Figure 1: The comparison of IoU-Threshold curves of different teams for Track 3.

Tables 1, 2, 3 show the leaderboard results of Track 1, Track 2 and Track 3, respectively. Particularly, the team from ETH Zurich significantly outperforms others by a large margin in the Track 1. In the Track 3, the top 3 teams achieve similar Peak-IoU scores from 61.48 to 63.08. Furthermore, we demonstrate the comparison of IoU-Threshold curves of 5 teams for Track 3 in Figure 1.

2.3.1 CVL at ETH Zurich Team
(Won the 1st place of Track 1)

The proposed approach adopts cross-image semantic relations for comprehensive object pattern mining. Two neural co-attentions are incorporated into the classifier to complement capture cross-image semantic similarities and differences. In particular, the classifier is equipped with a differentiable co-attention mechanism that addresses semantic homogeneity and difference understanding across training image pairs. More specifically, two kinds of co-attentions are learned in the classifier. The former one aims to capture cross-image common semantics, which enables the classifier to better ground the common semantic labels over the co-attentive regions. The latter, called contrastive co-attention, focuses on the rest, unshared semantics, which helps the classifier better separate semantic patterns of different objects. These two co-attentions work in a cooperative and complimentary manner, together making the classifier understand object patterns more comprehensively. Another advantage is that the co-attention based classifier learning paradigm brings an efficient data augmentation strategy due to the use of training image pairs. An overview of the proposed approach is shown in Figure 

2.

Figure 2: An overview of the proposed approach by the team of CVL at ETH Zurich.

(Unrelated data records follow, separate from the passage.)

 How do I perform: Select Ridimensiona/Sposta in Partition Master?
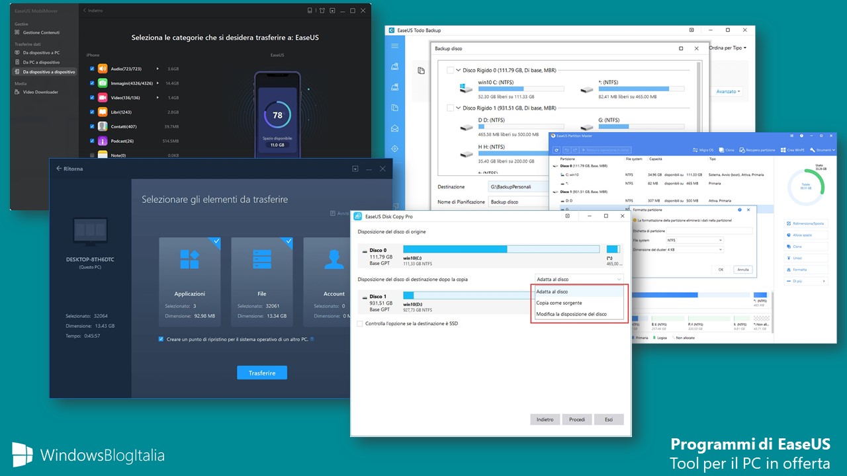coord(808,223)

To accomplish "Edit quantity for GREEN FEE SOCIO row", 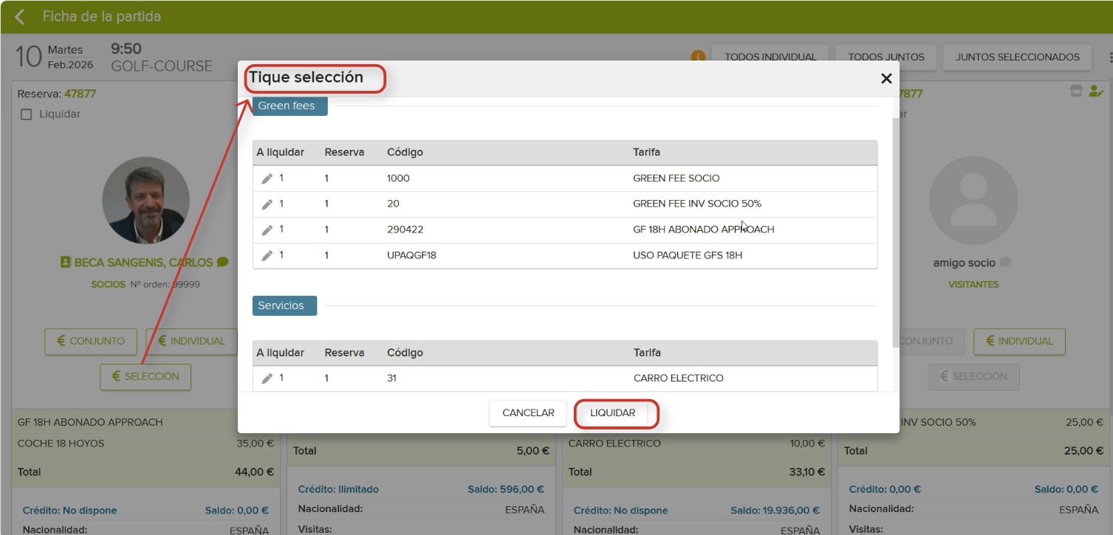I will [x=267, y=179].
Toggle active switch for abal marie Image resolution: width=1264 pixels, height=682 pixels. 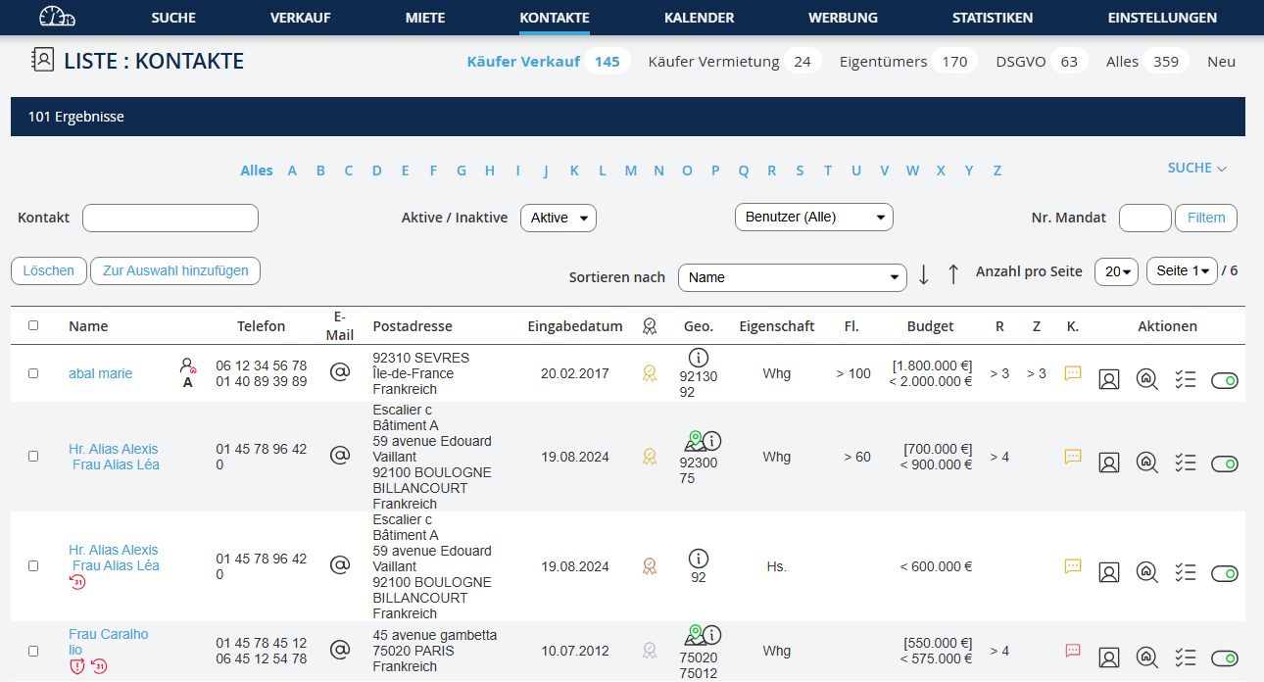click(x=1224, y=380)
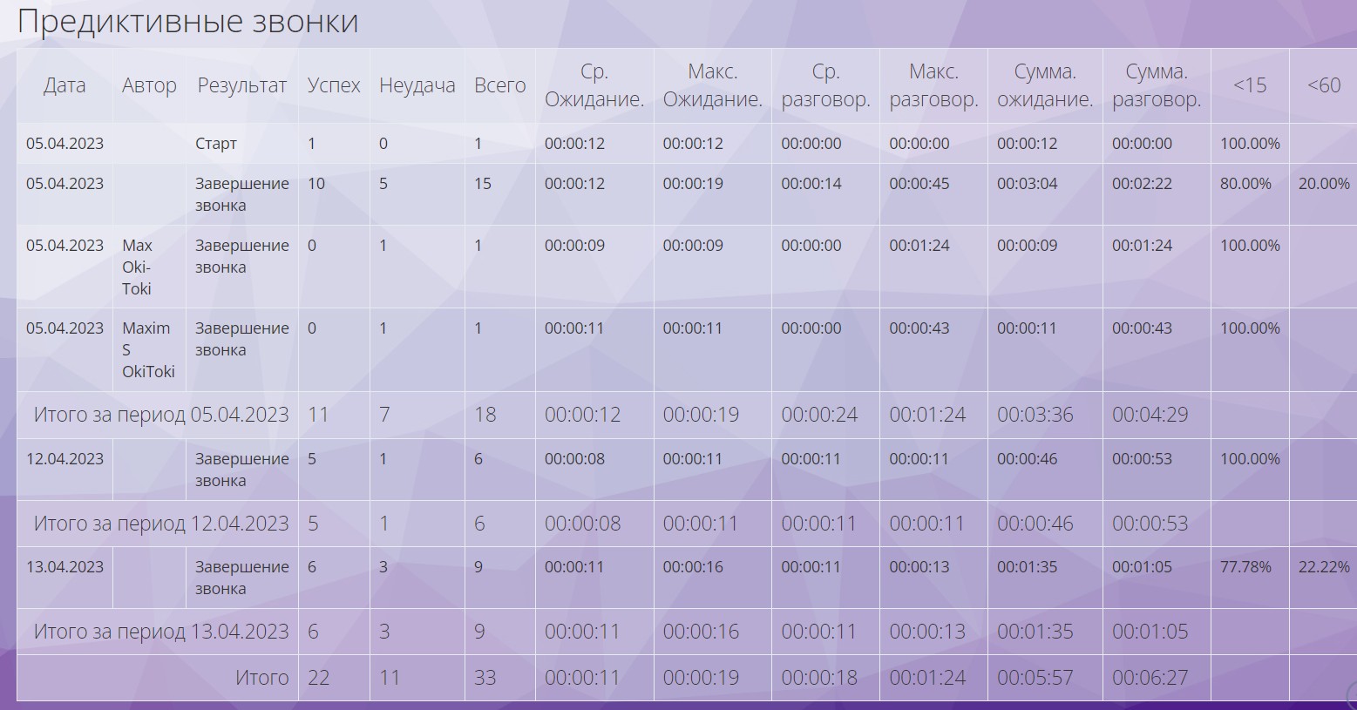The image size is (1357, 710).
Task: Click the 'Всего' column header
Action: [499, 85]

2.3.2 The Machine Learning Lab at Ukrainian Catholic University Team
(Won the 3rd place of Track 1)

The approach proposed by this team consists of three consecutive steps. The first two steps extract high-quality pseudo masks from image-level annotated data, which are then used to train a segmentation model on the third step. The presented approach also addresses two problems in the data: class imbalance and missing labels. All these three steps make the proposed approach be capable of segmenting various classes and complex objects using only image-level annotations as supervision. The results produced from different steps are shown in Figure 3

Figure 3: The produced localization maps of each consecutive step by the team of Machine Learning Lab at Ukrainian Catholic University.

2.3.3 Tsinghua&Intel Team
(Won the 1st place of Track 2)

The team reveals two critical issues existing in the current state-of-the-art method [39]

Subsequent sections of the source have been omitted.